-- start DOCUMENT SEGMENT --

You can obviously get crazy with this effort, but you should engage your employees at least in providing their perspective and ideas on what might be good to schedule for each new year. Rotate your team members from year to year, thus getting some new blood for richer thinking, preventing your company from supporting only the same events year after year.

8. Match your non-BD people with your BD folks and leaders when they make BD efforts

There is nothing like seeing business development in action. Let rotating members of your employees join you, your estimators/sales folks when they make visits to customers or are attending “networking” get-togethers. This opportunity can not only allow your non-BD people to “see how it’s done,” but it can also raise the respect that your employees might have for those on your team who are primarily sales oriented. As you and I know, our BD folks don’t just play golf everyday, right?

9. Re-emphasize the need to develop “raving fans” from our existing customer base

It’s well-documented that most contractors enjoy a great amount of success from the same customers year in and year out. The repeat client is the cash flow from which we built a solid base. Now, all of your non-BD people need to clearly understand how critical it is to win the hearts of your customers for the long-term.

We need to educate all of our workers to provide such great customer service that our customers literally become “raving fans” about us, what our company can do for them, leading customers to actually help to sell us to others.

-- end DOCUMENT SEGMENT --

Reproduce word for word the stretch of the business development tips above that begins at "It’s well-documented that" and stops after "for the long-term.".

-- start DATA SUPPLIED --

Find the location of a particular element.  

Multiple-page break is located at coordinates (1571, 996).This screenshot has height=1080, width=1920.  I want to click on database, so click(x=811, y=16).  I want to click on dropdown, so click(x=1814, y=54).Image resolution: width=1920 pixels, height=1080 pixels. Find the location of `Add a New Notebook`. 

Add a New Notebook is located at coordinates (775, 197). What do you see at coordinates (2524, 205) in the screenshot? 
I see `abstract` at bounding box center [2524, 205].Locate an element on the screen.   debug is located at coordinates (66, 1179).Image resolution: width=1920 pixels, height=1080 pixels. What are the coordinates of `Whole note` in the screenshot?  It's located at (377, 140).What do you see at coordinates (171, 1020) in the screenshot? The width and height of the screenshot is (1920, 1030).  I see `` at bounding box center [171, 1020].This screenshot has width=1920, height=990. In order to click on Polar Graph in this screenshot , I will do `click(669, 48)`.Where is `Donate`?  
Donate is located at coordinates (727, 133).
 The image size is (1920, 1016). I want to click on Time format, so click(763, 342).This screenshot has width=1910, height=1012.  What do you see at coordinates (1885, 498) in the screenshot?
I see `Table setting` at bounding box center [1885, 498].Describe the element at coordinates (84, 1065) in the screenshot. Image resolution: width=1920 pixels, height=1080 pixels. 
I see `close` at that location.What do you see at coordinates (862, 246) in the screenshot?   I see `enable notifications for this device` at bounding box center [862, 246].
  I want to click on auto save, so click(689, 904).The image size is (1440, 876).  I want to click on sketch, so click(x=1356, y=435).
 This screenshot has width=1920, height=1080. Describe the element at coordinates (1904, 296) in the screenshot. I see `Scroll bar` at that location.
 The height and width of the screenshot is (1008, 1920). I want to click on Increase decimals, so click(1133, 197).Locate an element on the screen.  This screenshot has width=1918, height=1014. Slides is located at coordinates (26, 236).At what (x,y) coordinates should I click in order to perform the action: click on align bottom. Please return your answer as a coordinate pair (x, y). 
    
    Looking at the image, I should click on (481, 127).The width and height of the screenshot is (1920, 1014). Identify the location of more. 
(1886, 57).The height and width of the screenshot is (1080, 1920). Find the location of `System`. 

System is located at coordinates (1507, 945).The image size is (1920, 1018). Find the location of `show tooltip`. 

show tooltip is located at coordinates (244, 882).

-- end DATA SUPPLIED --

PROBLEM SOLUTION:
It’s well-documented that most contractors enjoy a great amount of success from the same customers year in and year out. The repeat client is the cash flow from which we built a solid base. Now, all of your non-BD people need to clearly understand how critical it is to win the hearts of your customers for the long-term.